Os centros de internamento de menores, disse o governante, vão auxiliar os trabalhos do julgado de menores, que em vez de privar a criança da liberdade, o menor é colocado no “centro de internamento” onde além de ser reeducado poderá beneficiar de formação académica e profissional.

“É uma espécie de cadeia, mas as crianças não devem merecer a prisão", disse, justificando assim a necessidade de se construírem infra-estruturas próprias e específicas, com meios adequados segundo a idade e o pensamento da pessoa.

Sem revelar as regiões que vão beneficiar numa primeira fase dos investimentos e o valor necessário, o governante instou a sociedade no sentido de reforçar a educação dos filhos, por formas a prevenir a prática de actos nocivos ao futuro deles.

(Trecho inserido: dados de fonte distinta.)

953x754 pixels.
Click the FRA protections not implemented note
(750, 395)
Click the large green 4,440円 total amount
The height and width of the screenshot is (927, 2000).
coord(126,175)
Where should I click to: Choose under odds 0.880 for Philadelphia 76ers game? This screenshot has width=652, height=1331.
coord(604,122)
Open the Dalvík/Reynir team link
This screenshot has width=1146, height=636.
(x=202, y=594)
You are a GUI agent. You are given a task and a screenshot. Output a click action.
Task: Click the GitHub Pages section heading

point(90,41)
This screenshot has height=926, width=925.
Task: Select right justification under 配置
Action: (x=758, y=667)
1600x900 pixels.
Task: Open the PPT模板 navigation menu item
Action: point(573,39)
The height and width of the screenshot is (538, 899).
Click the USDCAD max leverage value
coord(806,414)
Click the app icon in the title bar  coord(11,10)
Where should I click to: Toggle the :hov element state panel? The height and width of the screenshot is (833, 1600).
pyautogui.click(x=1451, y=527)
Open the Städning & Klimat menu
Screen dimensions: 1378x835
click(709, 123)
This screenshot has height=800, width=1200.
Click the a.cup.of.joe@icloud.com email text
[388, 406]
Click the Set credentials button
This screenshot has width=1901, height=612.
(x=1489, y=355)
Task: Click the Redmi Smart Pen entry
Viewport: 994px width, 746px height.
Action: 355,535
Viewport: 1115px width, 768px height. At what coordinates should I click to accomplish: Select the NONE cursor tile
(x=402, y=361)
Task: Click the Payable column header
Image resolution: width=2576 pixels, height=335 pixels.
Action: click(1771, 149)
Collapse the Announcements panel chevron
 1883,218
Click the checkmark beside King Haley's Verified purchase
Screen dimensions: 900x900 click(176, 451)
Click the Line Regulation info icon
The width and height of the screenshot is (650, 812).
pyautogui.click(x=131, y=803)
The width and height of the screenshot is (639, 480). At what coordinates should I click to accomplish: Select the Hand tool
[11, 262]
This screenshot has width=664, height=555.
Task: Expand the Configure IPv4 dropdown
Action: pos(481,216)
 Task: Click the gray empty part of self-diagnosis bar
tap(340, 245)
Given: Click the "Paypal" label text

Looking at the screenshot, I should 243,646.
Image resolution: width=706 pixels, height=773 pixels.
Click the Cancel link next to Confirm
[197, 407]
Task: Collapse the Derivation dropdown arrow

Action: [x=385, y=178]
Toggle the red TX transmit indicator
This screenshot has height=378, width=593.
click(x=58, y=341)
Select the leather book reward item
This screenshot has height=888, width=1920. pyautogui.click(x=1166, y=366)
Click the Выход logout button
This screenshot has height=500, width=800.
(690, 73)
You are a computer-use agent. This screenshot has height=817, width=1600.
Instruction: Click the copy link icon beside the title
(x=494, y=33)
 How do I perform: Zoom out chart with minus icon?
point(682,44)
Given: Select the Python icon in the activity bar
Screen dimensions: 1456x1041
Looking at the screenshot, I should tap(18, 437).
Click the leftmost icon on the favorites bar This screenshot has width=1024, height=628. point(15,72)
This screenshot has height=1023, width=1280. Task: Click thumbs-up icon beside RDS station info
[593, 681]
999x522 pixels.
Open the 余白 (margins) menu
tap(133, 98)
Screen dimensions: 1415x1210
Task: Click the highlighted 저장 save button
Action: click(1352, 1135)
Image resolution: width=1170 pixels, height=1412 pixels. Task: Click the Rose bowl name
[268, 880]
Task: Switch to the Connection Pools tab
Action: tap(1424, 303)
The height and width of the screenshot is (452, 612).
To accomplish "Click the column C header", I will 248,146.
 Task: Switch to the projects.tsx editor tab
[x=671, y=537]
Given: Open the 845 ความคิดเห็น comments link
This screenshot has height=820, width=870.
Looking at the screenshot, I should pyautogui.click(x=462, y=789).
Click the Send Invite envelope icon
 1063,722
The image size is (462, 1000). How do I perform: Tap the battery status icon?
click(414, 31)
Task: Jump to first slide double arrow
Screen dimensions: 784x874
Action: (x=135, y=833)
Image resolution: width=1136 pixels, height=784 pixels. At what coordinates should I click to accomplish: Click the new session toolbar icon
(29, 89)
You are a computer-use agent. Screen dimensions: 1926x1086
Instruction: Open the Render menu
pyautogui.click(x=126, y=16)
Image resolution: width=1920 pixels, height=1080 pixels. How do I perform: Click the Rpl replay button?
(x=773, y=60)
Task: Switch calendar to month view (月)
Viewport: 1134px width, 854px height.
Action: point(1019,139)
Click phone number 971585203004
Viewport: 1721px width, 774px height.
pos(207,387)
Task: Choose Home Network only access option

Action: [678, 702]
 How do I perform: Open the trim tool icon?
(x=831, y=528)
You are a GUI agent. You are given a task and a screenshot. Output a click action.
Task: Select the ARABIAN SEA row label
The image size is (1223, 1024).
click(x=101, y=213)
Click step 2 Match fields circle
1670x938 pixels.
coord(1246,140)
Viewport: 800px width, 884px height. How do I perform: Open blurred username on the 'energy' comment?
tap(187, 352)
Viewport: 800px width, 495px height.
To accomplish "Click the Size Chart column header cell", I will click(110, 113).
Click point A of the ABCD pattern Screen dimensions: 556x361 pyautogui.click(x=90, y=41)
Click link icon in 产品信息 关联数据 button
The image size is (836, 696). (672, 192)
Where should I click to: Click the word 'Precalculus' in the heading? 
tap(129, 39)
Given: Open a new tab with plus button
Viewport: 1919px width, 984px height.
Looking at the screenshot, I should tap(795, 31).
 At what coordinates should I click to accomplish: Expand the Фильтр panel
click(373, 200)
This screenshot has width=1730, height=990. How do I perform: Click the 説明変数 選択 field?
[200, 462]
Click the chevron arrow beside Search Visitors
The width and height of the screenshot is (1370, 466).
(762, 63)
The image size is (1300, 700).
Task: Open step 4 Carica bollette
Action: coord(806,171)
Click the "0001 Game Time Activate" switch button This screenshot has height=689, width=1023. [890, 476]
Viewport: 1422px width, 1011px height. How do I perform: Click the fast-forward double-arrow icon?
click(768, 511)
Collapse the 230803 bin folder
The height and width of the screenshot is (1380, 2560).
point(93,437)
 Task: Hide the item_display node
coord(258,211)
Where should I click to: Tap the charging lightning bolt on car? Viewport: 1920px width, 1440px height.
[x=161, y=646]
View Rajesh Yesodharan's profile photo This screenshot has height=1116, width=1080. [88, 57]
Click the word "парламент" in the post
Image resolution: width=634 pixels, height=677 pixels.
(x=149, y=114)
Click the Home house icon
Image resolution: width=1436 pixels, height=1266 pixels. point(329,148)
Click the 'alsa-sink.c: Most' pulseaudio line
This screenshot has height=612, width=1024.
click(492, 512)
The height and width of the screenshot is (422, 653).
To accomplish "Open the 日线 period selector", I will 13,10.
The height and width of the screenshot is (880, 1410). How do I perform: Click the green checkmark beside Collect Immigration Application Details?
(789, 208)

O cuidado e o processo de educação dos filhos, disse João Baptista Kussúmua, não constitui somente responsabilidade do Estado e progenitores, mas de todos quantos vivem e convivem com a criança (tios, primos, avós e outros).

Referiu que este gesto poderá contribuir na redução de crianças na rua e de rua, que por inexperiência de vida, enfrentam muitas vicissitudes, que às leva a praticar actos comprometedores ao bom nome da família angolana.